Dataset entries
......
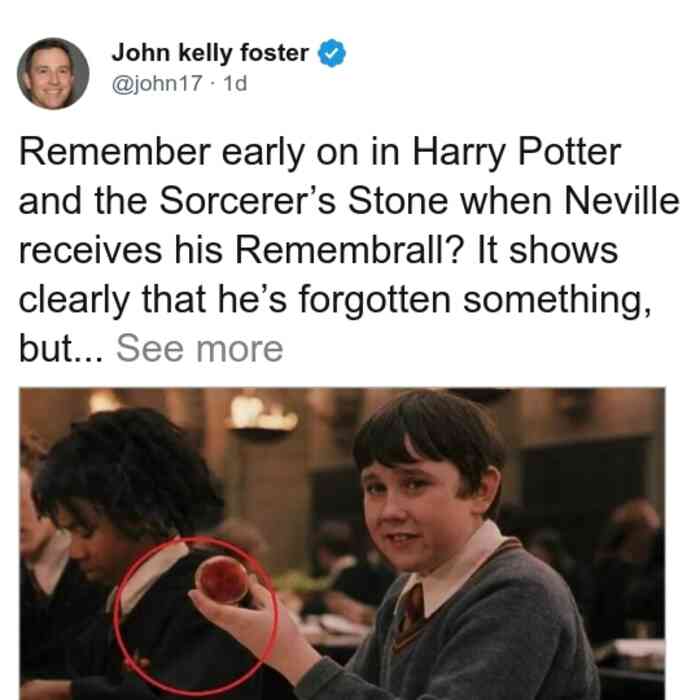Open John kelly foster's profile avatar
Viewport: 700px width, 700px height.
53,73
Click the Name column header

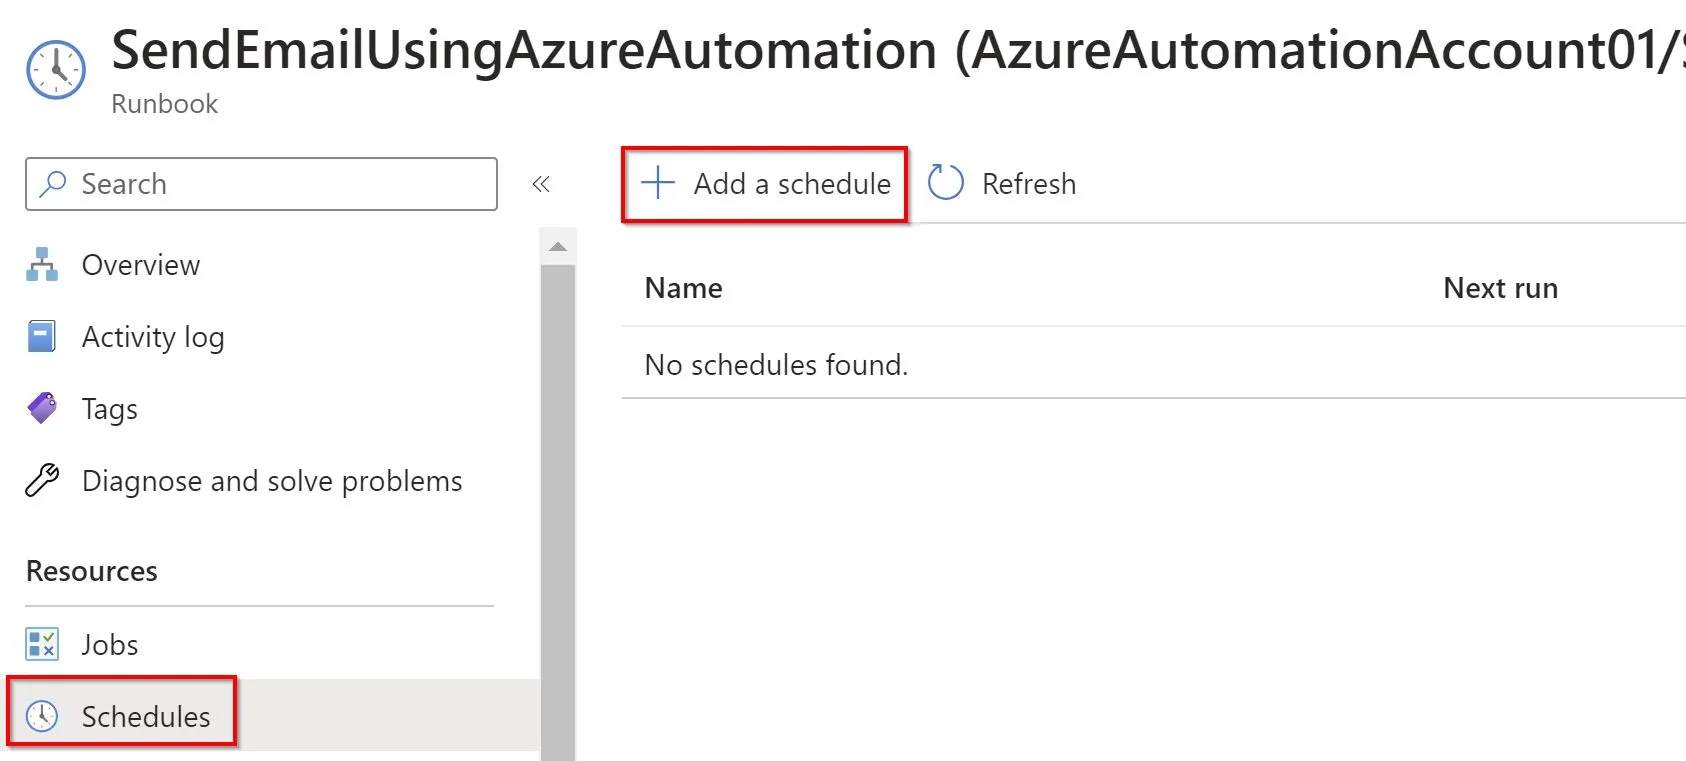click(684, 288)
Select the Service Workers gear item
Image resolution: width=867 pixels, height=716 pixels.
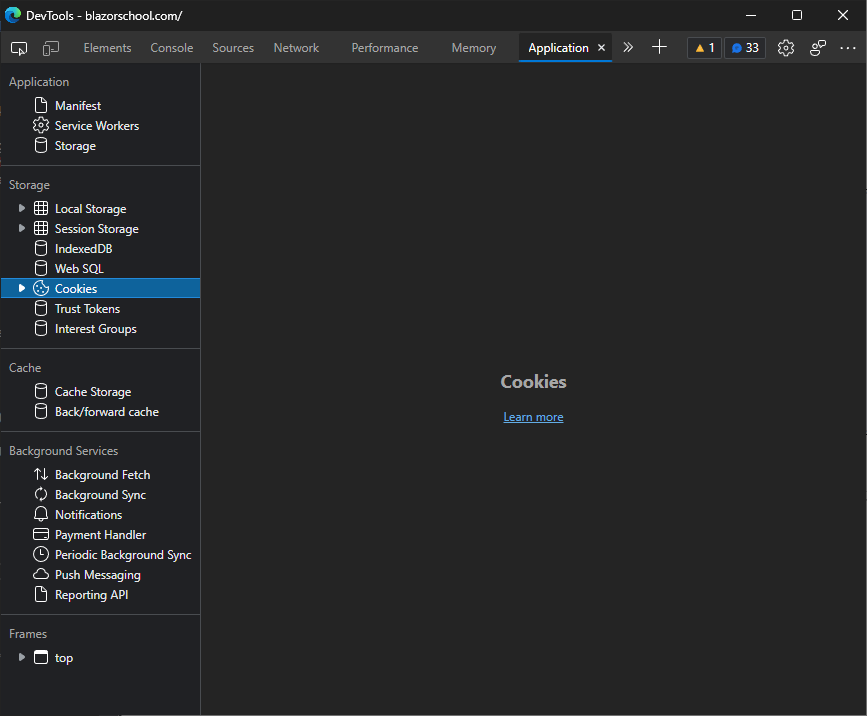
......
# [TASK STATEMENT]
Pictures are to be omitted. The lines from the line holding "Click the Name column header" through the closing line of the data above are to be set down exactly, and nothing more.

# [EXERCISE SOLUTION]
Click the Name column header

click(684, 288)
Select the Service Workers gear item
Image resolution: width=867 pixels, height=716 pixels.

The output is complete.